A Phase I and Pharmacokinetic Study of Paclitaxel Poliglumex (XYOTAX), Investigating Both 3-Weekly and 2-Weekly Schedules
Clinical Cancer Research. 2005 Nov 1;11(21):7834-40. [Link]
Boddy AV, Plummer ER, Todd R, Sludden J, Griffin M, Robson L, Cassidy J, Bissett D, Bernareggi A, Verrill MW, Calvert AH.
1 Northern Institute for Cancer Research, University of Newcastle; 2 Northern Centre for Cancer Treatment, Newcastle upon Tyne, United Kingdom; 3 Cancer Research UK, London, United Kingdom; 4 Aberdeen Royal Infirmary, Aberdeen, United Kingdom; and 5 Cell Therapeutics, Inc. (Europe), Bresso, Italy
Purpose: To determine the safety, maximum tolerated dose, pharmacokinetics, and toxicities associated with administration of paclitaxel poliglumex (PPX, XYOTAX, Cell Therapeutics, Inc., Bresso, Italy) given on either 3-weekly or 2-weekly schedule.
Experimental Design: Nineteen patients were investigated on the 3-weekly phase Ia study and 11 patients on the 2-weekly phase Ib study. Dose escalation starting with 100% increments and one patient per dose level was modulated in accordance with the observed toxicities. Conjugated and unconjugated paclitaxel were measured in plasma.

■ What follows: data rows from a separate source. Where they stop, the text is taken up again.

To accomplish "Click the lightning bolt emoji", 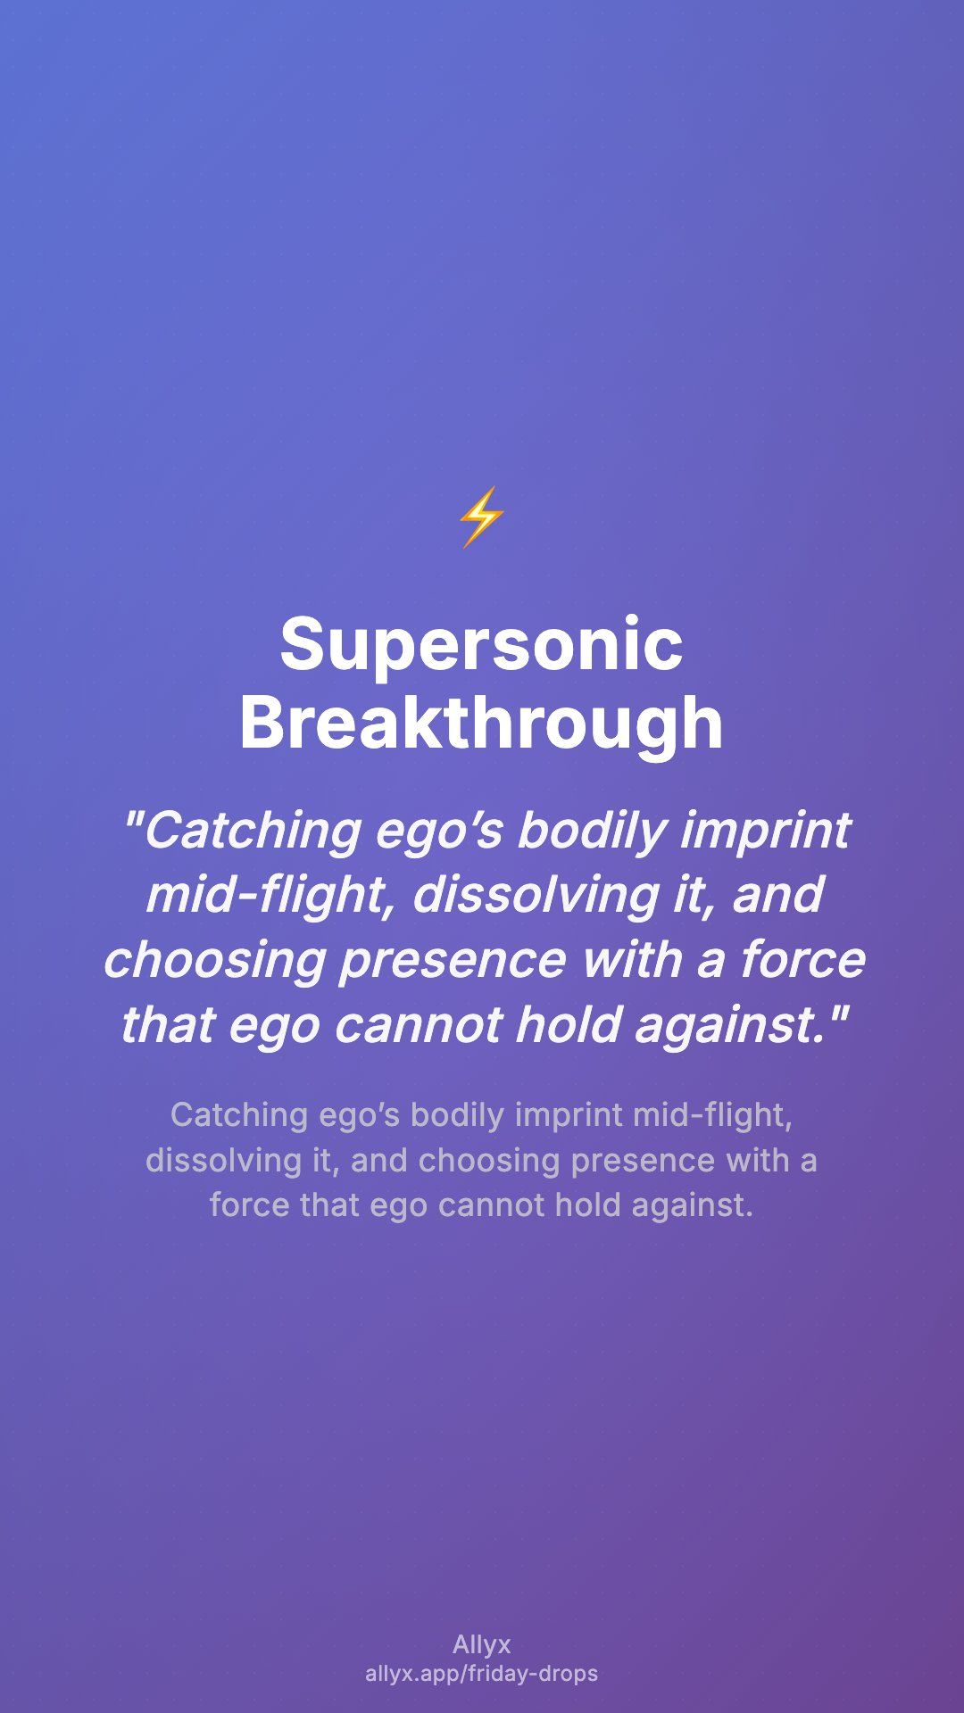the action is click(x=481, y=517).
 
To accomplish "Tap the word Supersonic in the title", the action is click(x=481, y=645).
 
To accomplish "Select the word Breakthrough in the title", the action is click(x=481, y=724).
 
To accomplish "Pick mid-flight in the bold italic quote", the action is click(x=270, y=895).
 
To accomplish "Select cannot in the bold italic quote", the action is click(x=418, y=1025).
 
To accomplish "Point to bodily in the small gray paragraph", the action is click(x=457, y=1115).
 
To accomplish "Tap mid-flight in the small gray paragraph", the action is click(x=712, y=1115).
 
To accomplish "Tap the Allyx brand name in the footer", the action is click(x=482, y=1645).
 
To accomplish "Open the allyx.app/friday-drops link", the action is click(x=482, y=1674).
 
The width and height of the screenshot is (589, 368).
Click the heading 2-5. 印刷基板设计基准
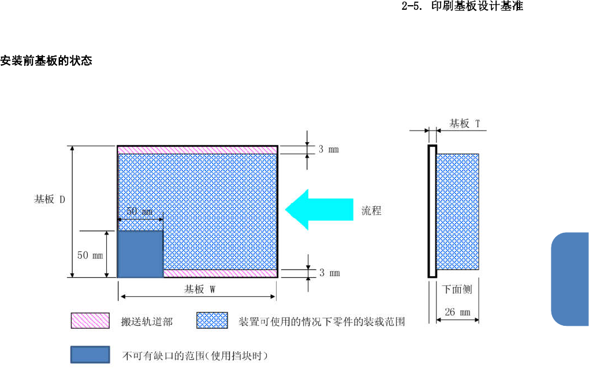click(x=462, y=8)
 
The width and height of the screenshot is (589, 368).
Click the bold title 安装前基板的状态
click(x=46, y=61)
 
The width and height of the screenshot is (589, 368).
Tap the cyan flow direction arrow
click(x=318, y=209)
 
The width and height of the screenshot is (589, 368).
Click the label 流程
click(x=371, y=211)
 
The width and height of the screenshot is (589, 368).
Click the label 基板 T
click(x=465, y=123)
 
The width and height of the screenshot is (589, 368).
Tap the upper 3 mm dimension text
click(x=329, y=150)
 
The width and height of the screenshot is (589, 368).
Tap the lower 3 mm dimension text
click(x=329, y=273)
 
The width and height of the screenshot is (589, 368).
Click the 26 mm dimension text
click(x=457, y=313)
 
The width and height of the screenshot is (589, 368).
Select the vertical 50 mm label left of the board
click(x=91, y=255)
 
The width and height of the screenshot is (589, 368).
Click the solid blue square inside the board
click(x=140, y=254)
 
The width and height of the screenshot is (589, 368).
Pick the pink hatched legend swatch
click(x=90, y=321)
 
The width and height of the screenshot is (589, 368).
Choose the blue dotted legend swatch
click(x=213, y=321)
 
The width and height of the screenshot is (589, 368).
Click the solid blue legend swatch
click(x=90, y=355)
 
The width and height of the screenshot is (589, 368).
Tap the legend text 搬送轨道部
click(x=147, y=321)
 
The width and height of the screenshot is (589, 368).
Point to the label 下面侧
click(x=457, y=289)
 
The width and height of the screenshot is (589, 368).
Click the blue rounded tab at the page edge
click(x=570, y=279)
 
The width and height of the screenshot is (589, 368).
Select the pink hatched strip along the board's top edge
click(x=197, y=150)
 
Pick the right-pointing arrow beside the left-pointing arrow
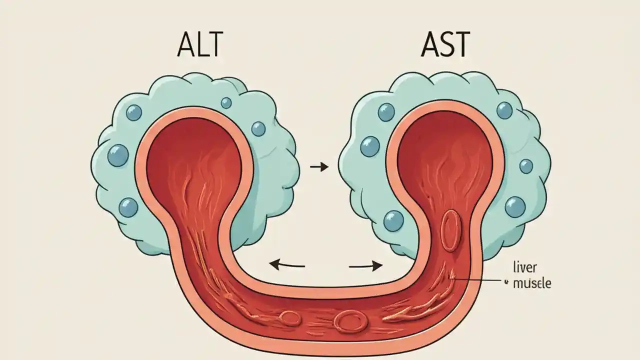pyautogui.click(x=366, y=266)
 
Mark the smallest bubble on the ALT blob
pyautogui.click(x=226, y=103)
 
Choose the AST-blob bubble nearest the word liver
pyautogui.click(x=515, y=206)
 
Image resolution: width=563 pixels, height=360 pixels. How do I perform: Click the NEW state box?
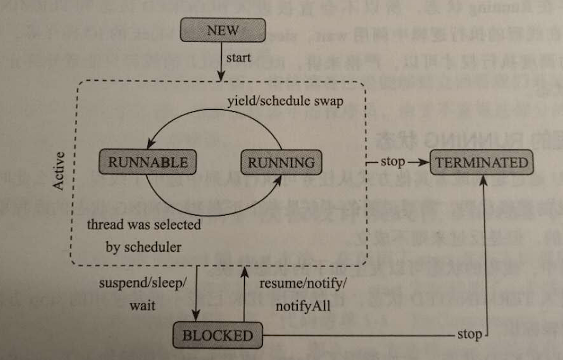[x=222, y=31]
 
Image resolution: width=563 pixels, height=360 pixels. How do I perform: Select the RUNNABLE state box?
[x=147, y=162]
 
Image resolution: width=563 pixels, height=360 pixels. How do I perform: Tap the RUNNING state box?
[x=281, y=162]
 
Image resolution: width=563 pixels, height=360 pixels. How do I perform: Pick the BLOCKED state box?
[x=217, y=335]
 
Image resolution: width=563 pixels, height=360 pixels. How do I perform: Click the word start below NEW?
[x=237, y=58]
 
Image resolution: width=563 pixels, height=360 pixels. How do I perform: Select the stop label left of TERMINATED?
[x=393, y=162]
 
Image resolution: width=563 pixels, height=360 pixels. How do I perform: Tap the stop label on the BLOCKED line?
[x=469, y=334]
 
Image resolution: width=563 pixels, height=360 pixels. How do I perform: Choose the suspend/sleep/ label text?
[x=143, y=283]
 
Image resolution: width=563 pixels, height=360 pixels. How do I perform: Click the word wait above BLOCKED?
[x=142, y=306]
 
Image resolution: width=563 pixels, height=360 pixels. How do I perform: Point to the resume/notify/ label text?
[x=304, y=283]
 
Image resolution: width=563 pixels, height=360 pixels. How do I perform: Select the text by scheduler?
[x=142, y=247]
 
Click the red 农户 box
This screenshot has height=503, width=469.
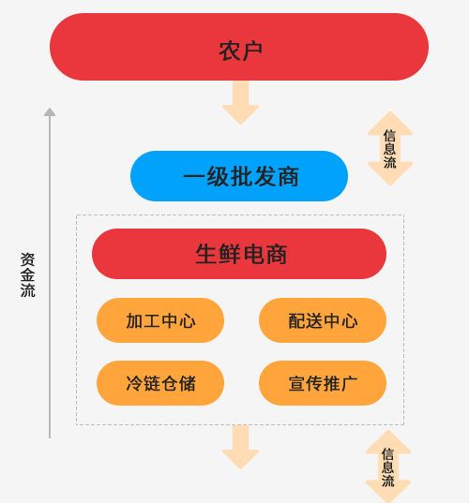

Results: Dose-limiting toxicity of neutropenia was encountered at 266 mg/m(2) (paclitaxel equivalents) in phase Ia and the maximum tolerated dose was 233 mg/m(2). Neuropathy was dose-limiting in phase Ib with a maximum tolerated dose of 177 mg/m(2). Pharmacokinetic investigations indicated a prolonged half-life of >100 hours for conjugated taxanes. Plasma concentrations of unconjugated paclitaxel were similar to those following administration of an equivalent dose of Taxol. Two partial responses were observed, one in a patient with mesothelioma at 177 mg/m(2) in phase Ia and one in a patient with gastric carcinoma at 175 mg/m(2) in phase Ib.
Conclusion: PPX is a water-soluble paclitaxel-polymer conjugate with a prolonged half-life and limited volume of distribution. Dose-limiting toxicities were neutropenia and neuropathy. PPX showed activity in this patient population.